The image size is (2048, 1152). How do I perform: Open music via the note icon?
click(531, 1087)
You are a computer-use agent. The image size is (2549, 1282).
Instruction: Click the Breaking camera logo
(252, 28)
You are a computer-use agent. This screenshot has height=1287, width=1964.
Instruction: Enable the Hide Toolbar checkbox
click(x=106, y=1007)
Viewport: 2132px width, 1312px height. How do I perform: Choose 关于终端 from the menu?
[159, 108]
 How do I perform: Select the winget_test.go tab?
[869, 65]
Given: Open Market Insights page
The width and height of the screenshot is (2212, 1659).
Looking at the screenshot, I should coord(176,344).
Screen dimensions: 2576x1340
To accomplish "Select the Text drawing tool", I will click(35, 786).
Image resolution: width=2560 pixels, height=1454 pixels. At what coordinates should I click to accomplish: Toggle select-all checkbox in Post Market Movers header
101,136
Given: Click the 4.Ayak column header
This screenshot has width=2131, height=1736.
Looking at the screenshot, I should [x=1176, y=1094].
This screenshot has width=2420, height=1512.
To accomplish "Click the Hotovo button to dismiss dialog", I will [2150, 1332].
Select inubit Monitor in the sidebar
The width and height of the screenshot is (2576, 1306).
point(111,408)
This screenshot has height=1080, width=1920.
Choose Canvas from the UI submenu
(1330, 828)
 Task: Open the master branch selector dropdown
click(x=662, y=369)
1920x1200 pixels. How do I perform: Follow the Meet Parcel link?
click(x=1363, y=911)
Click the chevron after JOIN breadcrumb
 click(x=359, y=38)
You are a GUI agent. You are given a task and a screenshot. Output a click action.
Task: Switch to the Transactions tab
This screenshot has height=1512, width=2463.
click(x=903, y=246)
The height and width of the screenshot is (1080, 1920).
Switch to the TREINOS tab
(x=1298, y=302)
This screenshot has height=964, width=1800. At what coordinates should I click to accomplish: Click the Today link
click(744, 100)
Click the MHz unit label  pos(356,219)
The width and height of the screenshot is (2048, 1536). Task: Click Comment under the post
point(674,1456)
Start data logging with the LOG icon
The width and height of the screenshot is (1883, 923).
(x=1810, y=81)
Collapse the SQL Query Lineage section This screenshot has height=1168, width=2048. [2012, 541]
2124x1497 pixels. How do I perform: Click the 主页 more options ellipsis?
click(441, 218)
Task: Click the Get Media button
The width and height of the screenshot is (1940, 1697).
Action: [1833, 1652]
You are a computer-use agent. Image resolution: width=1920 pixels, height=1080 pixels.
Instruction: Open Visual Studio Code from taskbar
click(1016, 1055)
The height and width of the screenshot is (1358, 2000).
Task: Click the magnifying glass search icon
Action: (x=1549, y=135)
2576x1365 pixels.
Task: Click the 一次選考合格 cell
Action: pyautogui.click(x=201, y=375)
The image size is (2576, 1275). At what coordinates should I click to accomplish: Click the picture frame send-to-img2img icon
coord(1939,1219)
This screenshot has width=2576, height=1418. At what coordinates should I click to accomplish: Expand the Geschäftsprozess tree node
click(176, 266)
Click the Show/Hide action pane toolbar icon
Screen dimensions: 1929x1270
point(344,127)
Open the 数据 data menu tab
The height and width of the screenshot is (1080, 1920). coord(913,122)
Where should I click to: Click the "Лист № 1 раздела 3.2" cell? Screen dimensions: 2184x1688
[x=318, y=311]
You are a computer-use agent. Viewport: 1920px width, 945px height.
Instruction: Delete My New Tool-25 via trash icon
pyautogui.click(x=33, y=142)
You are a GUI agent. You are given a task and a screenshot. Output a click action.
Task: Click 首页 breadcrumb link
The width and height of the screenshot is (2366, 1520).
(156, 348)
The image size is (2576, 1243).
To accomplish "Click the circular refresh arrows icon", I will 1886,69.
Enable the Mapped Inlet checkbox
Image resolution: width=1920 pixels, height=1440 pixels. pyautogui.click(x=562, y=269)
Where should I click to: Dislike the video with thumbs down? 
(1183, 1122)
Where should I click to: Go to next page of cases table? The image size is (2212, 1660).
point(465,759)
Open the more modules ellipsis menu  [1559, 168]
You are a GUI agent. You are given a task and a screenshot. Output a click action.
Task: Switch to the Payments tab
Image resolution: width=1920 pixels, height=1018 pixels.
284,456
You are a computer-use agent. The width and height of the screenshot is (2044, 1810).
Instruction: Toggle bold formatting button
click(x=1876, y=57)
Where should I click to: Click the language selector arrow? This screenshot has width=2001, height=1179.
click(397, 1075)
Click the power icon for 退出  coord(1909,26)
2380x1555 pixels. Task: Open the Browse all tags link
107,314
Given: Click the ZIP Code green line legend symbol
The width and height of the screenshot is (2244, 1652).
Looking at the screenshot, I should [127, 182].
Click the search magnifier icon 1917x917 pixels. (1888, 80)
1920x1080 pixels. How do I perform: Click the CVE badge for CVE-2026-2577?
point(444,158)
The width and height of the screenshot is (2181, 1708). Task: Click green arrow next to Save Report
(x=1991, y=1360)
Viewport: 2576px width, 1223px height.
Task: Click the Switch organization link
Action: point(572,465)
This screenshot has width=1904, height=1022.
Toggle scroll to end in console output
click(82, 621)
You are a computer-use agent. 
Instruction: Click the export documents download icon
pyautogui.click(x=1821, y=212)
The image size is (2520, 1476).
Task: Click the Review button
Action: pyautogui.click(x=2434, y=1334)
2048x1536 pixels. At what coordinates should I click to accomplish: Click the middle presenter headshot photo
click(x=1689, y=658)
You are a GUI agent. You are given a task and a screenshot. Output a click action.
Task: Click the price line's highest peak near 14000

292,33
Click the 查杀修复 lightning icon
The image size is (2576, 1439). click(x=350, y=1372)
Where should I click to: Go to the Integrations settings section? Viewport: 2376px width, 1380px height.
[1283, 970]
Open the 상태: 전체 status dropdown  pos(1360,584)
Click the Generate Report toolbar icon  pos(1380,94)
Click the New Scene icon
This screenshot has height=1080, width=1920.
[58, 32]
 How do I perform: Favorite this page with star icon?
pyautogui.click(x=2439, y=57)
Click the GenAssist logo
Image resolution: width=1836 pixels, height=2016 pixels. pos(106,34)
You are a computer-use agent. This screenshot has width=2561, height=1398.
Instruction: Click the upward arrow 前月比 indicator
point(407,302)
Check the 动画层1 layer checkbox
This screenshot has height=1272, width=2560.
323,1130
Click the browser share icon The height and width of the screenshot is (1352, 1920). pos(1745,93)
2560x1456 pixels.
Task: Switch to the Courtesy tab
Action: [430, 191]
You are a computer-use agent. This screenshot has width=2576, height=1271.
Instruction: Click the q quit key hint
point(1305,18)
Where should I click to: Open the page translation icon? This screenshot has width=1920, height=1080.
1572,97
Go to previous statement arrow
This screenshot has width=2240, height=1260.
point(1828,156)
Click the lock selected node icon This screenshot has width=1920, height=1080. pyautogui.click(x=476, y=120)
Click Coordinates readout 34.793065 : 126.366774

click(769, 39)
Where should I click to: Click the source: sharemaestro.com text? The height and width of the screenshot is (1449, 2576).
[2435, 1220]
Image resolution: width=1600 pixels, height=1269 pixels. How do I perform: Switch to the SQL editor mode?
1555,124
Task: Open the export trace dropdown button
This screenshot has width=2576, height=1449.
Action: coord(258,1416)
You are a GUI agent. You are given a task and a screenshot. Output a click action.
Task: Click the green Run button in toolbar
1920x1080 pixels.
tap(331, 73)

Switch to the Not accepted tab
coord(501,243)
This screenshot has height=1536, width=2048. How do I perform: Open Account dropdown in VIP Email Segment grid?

------------------------

From the line containing "Click the browser" down to the end of the listing above, return each line exactly as it appears and nothing more.

Click the browser share icon The height and width of the screenshot is (1352, 1920). pos(1745,93)
2560x1456 pixels.
Task: Switch to the Courtesy tab
Action: [430, 191]
You are a computer-use agent. This screenshot has width=2576, height=1271.
Instruction: Click the q quit key hint
point(1305,18)
Where should I click to: Open the page translation icon? This screenshot has width=1920, height=1080.
1572,97
Go to previous statement arrow
This screenshot has width=2240, height=1260.
point(1828,156)
Click the lock selected node icon This screenshot has width=1920, height=1080. pyautogui.click(x=476, y=120)
Click Coordinates readout 34.793065 : 126.366774

click(769, 39)
Where should I click to: Click the source: sharemaestro.com text? The height and width of the screenshot is (1449, 2576).
[2435, 1220]
Image resolution: width=1600 pixels, height=1269 pixels. How do I perform: Switch to the SQL editor mode?
1555,124
Task: Open the export trace dropdown button
This screenshot has width=2576, height=1449.
Action: coord(258,1416)
You are a GUI agent. You are given a task and a screenshot. Output a click action.
Task: Click the green Run button in toolbar
1920x1080 pixels.
tap(331, 73)

Switch to the Not accepted tab
coord(501,243)
This screenshot has height=1536, width=2048. How do I perform: Open Account dropdown in VIP Email Segment grid?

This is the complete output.